= TASK STATEMENT =
The answer must be the full data, restated word for word, with no pictures in it.

= RECORDS SHOWN =
>>>>
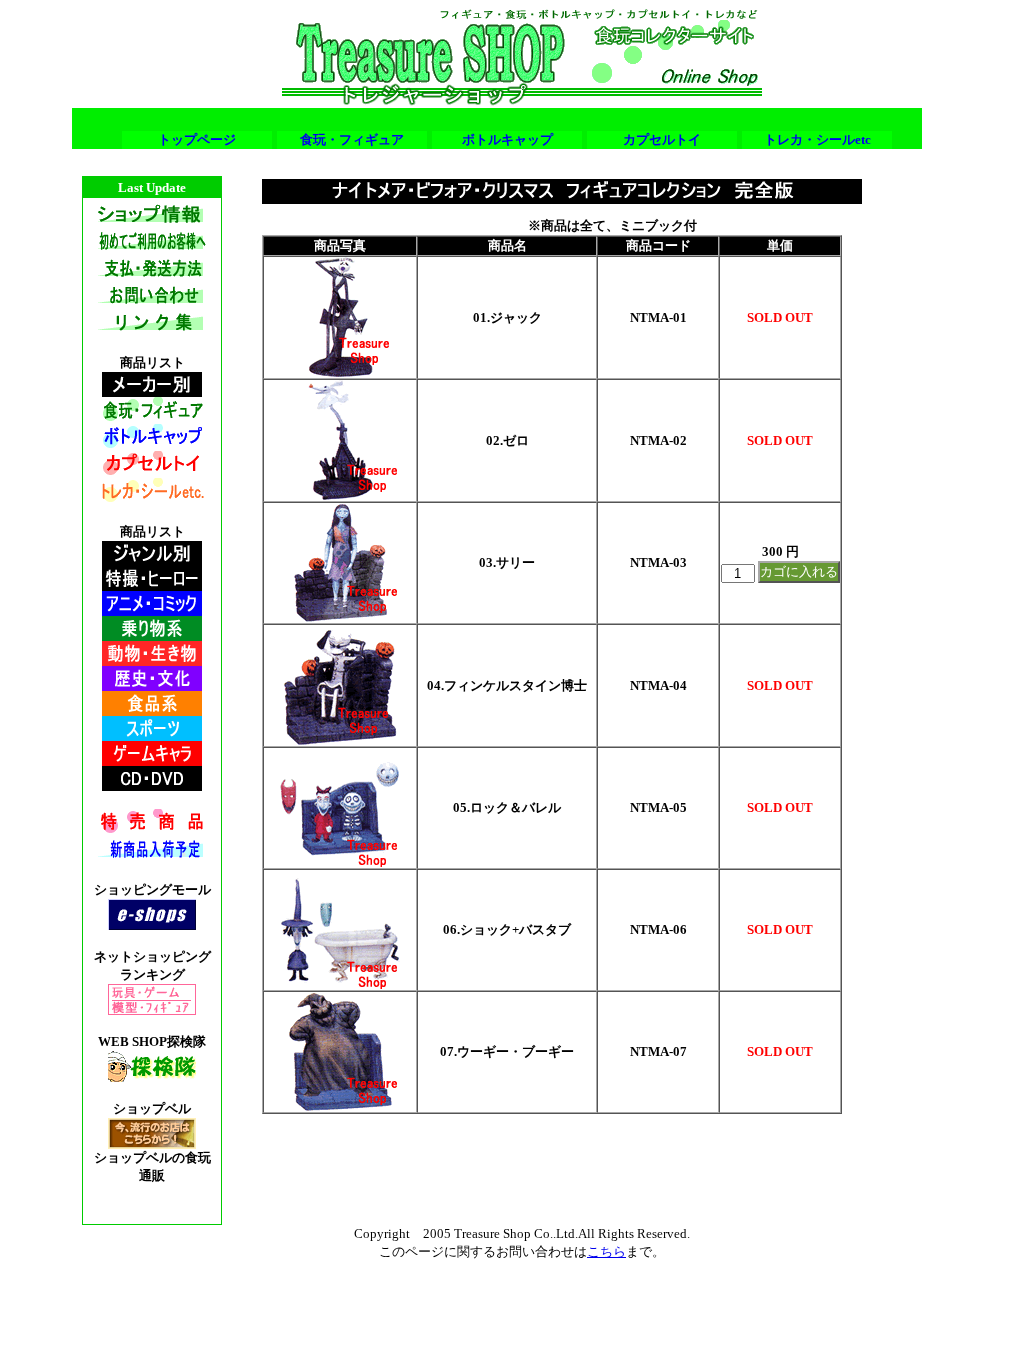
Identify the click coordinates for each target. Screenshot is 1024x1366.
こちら (606, 1251)
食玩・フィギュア (352, 139)
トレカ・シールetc (817, 139)
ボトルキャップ (507, 139)
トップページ (197, 139)
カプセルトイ (662, 139)
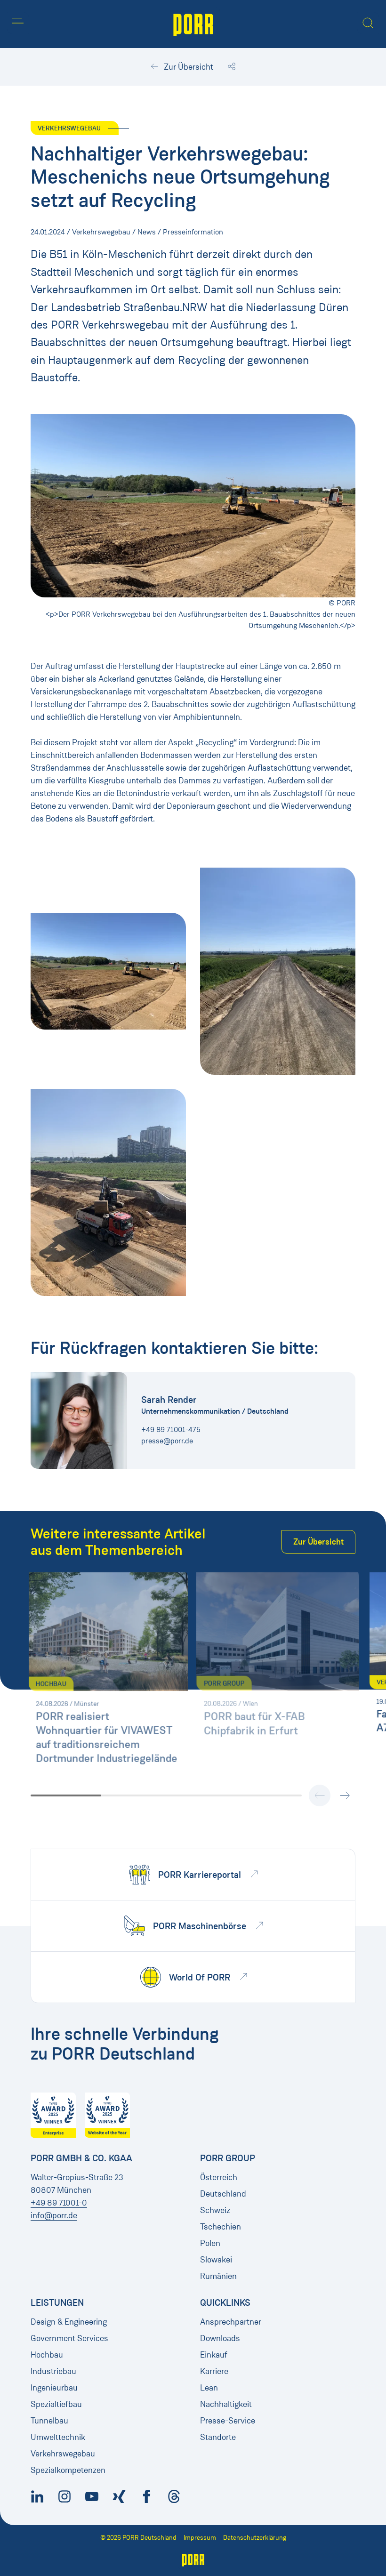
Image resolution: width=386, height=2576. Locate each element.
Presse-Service (227, 2420)
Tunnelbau (49, 2420)
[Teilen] (231, 67)
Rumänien (218, 2276)
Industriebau (53, 2371)
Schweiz (215, 2210)
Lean (209, 2388)
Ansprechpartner (230, 2322)
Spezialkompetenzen (68, 2470)
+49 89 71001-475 (171, 1429)
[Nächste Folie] (344, 1795)
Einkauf (213, 2355)
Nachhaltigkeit (226, 2404)
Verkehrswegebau (63, 2453)
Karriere (214, 2371)
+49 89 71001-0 (59, 2203)
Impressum (200, 2538)
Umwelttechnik (58, 2437)
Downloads (220, 2338)
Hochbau (47, 2355)
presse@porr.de (167, 1440)
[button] (18, 23)
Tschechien (220, 2227)
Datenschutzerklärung (254, 2538)
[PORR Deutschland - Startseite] (193, 24)
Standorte (218, 2437)
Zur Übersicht (187, 67)
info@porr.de (54, 2215)
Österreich (218, 2177)
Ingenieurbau (54, 2388)
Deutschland (223, 2194)
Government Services (69, 2338)
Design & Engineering (69, 2322)
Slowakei (216, 2259)
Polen (210, 2243)
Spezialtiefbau (56, 2404)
<<<<
= RESPONSE AREA =
Identify the click coordinates for each target. Screenshot is 1024x1366.
こちら (606, 1251)
食玩・フィギュア (352, 139)
トレカ・シールetc (817, 139)
ボトルキャップ (507, 139)
トップページ (197, 139)
カプセルトイ (662, 139)
Image resolution: width=386, height=2576. Locate each element.
Presse-Service (227, 2420)
Tunnelbau (49, 2420)
[Teilen] (231, 67)
Rumänien (218, 2276)
Industriebau (53, 2371)
Schweiz (215, 2210)
Lean (209, 2388)
Ansprechpartner (230, 2322)
Spezialkompetenzen (68, 2470)
+49 89 71001-475 (171, 1429)
[Nächste Folie] (344, 1795)
Einkauf (213, 2355)
Nachhaltigkeit (226, 2404)
Verkehrswegebau (63, 2453)
Karriere (214, 2371)
+49 89 71001-0 (59, 2203)
Impressum (200, 2538)
Umwelttechnik (58, 2437)
Downloads (220, 2338)
Hochbau (47, 2355)
presse@porr.de (167, 1440)
[button] (18, 23)
Tschechien (220, 2227)
Datenschutzerklärung (254, 2538)
[PORR Deutschland - Startseite] (193, 24)
Standorte (218, 2437)
Zur Übersicht (187, 67)
info@porr.de (54, 2215)
Österreich (218, 2177)
Ingenieurbau (54, 2388)
Deutschland (223, 2194)
Government Services (69, 2338)
Design & Engineering (69, 2322)
Slowakei (216, 2259)
Polen (210, 2243)
Spezialtiefbau (56, 2404)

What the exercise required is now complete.